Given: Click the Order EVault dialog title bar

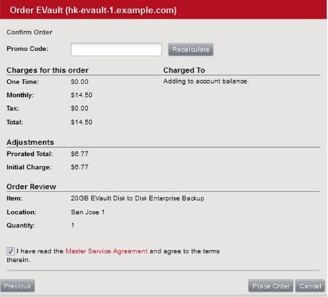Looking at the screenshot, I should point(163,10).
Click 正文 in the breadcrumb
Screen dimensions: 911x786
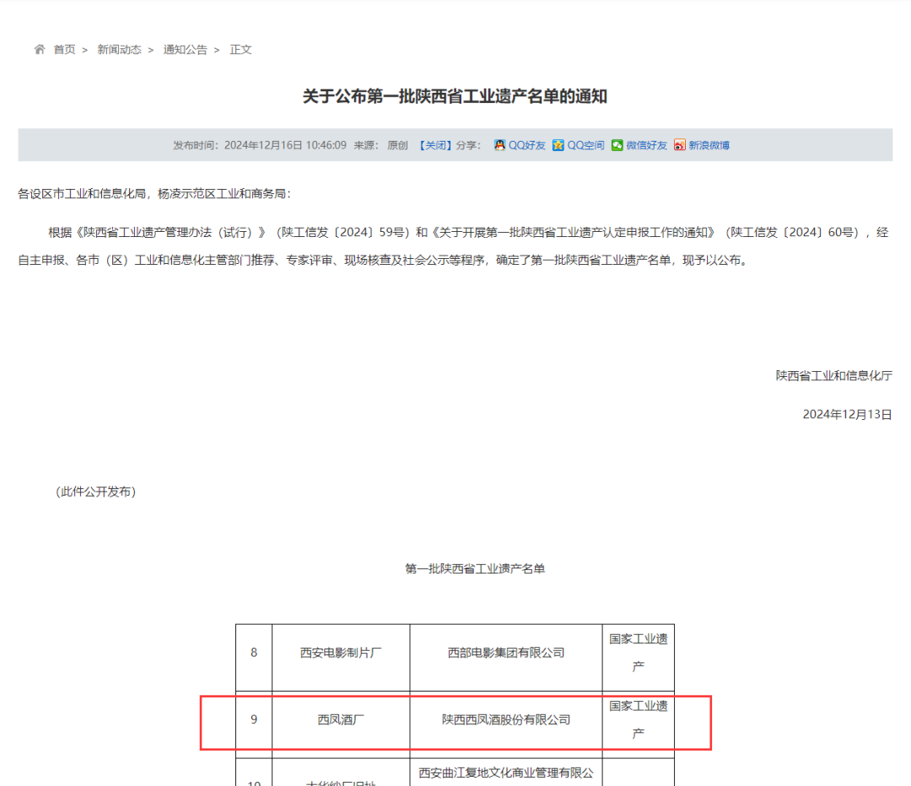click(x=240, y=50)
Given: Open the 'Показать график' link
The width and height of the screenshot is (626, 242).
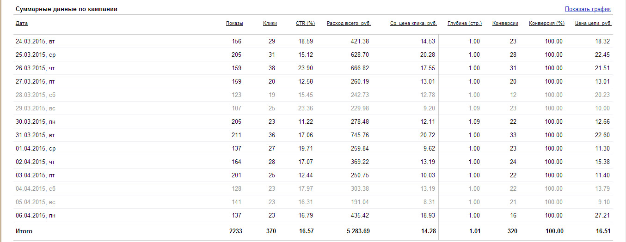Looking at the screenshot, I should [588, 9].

□ □ □ □

_What you will do:_
Write out word for word every line from the line with "The width and" through the final line of the records, both included, skipping the pictures.

_Solution for this problem:_
The width and height of the screenshot is (626, 242).
Looking at the screenshot, I should [588, 9].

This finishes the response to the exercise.